PS: Incidentally, my university has a dedicated Software Engineering department that is *completely separate from the CS department*, and I’m fortunate to be part of such a rare breed of undergraduate programs.
Thanks SE radio for the interview – maybe we should have a real Software Engineer or researcher on the show.. oh wait.. most people on here ARE real Software Engineers – Kent Beck, Erich Gamma, Grady Booch, and most talks ARE about Software Engineering, oh and that’s why it’s called Software Engineering Radio!…( Markus should have peppered him with stronger arguments! haha.. just kidding.)
@doudo & @Erich: +1 🙂
Completely agree with the fact that you need more than just CS to take concepts from the research lab to the industry. Usability, economics, performance, quality,… there is obviously a lot more involved in making a successful software product than amazing algorithms. I like to use the analogy of chemist/pharmacist and doctor, where even the most ground breaking drug can be useless(or fatal) without proper diagnosis, dosage, etc.
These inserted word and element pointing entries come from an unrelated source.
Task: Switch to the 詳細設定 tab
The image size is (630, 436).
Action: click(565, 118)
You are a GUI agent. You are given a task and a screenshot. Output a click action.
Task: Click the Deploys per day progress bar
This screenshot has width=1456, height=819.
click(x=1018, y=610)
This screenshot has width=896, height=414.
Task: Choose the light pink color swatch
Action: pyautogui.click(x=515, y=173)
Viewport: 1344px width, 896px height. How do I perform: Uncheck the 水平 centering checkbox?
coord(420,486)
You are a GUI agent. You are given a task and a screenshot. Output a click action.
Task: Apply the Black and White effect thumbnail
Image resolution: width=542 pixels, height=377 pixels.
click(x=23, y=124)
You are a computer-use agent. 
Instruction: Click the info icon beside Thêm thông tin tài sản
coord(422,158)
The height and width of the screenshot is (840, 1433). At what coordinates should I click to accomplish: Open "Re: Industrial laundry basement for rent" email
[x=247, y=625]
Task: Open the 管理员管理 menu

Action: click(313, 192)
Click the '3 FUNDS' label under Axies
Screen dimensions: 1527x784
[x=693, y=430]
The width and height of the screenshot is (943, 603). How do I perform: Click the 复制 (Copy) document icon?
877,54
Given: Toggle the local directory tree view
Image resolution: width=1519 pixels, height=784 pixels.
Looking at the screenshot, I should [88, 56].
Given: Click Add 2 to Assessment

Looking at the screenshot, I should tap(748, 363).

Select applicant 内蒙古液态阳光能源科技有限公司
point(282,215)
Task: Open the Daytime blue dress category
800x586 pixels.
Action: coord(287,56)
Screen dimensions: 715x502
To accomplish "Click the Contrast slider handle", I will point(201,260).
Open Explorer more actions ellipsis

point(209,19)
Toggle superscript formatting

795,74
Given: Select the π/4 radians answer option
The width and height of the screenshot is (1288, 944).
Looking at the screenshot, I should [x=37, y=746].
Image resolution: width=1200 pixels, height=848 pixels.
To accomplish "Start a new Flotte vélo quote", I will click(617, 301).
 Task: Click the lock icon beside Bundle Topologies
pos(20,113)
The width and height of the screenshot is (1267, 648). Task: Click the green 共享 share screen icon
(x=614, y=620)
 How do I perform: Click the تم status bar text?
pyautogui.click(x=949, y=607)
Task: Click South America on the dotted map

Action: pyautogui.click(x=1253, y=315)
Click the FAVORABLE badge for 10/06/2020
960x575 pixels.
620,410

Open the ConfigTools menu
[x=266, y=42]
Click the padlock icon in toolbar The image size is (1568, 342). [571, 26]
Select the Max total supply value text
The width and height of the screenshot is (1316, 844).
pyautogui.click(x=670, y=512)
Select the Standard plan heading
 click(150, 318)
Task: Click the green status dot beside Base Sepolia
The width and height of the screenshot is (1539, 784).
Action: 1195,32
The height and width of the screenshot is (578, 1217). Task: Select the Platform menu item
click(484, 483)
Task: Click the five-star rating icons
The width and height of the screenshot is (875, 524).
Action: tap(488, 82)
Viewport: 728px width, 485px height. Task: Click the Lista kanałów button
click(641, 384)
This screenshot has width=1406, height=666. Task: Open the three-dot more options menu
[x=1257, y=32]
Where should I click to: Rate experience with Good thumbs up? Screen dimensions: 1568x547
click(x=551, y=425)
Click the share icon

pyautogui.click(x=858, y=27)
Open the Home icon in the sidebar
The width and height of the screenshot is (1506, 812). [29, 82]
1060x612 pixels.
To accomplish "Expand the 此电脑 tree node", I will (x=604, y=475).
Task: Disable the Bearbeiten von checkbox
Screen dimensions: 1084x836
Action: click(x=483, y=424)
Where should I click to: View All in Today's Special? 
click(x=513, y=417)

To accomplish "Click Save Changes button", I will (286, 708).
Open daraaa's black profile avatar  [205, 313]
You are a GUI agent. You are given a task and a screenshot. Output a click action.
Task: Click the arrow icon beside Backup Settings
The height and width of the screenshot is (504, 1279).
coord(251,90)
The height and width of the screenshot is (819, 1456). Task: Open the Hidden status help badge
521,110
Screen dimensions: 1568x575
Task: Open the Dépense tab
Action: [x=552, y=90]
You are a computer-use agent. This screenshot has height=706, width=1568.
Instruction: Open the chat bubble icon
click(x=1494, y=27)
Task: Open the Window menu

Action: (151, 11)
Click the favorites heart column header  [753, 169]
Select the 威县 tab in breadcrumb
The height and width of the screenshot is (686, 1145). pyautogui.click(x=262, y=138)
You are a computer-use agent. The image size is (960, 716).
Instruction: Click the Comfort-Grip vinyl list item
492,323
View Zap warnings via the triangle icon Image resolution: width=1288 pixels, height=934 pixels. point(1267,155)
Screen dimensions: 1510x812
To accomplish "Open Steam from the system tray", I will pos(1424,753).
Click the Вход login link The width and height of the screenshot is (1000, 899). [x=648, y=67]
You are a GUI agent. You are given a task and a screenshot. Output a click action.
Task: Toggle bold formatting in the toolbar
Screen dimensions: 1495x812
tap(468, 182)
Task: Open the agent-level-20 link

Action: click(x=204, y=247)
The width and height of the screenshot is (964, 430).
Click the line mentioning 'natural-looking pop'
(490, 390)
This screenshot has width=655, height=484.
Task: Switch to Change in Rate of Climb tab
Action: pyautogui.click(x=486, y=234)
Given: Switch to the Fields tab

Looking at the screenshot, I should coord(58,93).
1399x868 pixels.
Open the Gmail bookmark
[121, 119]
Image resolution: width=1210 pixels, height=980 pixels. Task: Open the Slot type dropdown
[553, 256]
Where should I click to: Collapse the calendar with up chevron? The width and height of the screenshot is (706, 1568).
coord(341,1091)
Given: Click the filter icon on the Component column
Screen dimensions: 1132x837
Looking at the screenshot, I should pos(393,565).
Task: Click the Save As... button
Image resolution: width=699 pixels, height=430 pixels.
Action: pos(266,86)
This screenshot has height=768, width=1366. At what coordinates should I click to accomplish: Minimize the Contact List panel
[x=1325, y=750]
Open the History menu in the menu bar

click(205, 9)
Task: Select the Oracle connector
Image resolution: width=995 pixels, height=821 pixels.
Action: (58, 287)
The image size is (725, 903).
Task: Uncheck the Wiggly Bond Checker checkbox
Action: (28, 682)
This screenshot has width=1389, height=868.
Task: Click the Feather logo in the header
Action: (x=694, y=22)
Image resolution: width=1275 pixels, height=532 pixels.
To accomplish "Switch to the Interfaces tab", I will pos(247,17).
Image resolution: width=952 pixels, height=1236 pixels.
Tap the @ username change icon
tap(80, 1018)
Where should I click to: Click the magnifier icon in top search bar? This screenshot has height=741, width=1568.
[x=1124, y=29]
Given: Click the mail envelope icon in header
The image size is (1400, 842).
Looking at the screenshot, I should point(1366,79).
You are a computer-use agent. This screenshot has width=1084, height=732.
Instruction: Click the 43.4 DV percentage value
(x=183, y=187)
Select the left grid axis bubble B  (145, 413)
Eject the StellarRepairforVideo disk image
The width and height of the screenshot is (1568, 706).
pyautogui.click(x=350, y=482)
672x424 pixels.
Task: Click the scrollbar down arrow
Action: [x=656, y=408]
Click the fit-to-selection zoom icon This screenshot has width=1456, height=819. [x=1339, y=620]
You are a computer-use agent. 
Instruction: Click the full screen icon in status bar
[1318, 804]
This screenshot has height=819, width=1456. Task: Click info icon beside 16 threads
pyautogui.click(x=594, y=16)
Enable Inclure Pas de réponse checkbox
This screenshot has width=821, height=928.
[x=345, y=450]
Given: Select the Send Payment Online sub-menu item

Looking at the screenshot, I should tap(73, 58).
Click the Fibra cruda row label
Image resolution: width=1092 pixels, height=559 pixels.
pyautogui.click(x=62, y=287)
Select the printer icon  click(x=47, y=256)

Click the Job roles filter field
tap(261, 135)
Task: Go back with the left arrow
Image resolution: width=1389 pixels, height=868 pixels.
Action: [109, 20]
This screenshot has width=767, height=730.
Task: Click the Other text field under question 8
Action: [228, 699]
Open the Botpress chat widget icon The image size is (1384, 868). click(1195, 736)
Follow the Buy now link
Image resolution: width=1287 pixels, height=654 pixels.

@kjmcsd: “It is sad but you will be hard pressed today to find any school anywhere that has a software engineering program.”
Ever heard of SEI at CMU?
A great discussion! Probably one of my top 10 favorite se-radio episodes. I’m not sure that I agree with the concept that human interaction is what drives the difference between software engineering and computer science. But, that idea is an interesting framework for other discussions, especially about programming language design. For example, after hearing this episode, there’s a bunch of questions I wish had been asked in earlier se-radio episodes of Guy Steele and other programming language designers:
If the object of programming language design is to make it easier for humans to write correct, efficient programs, how do we test the design to show that any particular language feature does just that? There are UI testability labs (perhaps another interesting SE-Radio topic?), can we do the same for programming languages? If we aren’t testing and measuring the impact of design decisions empirically, we aren’t engineers, much less computer scientists.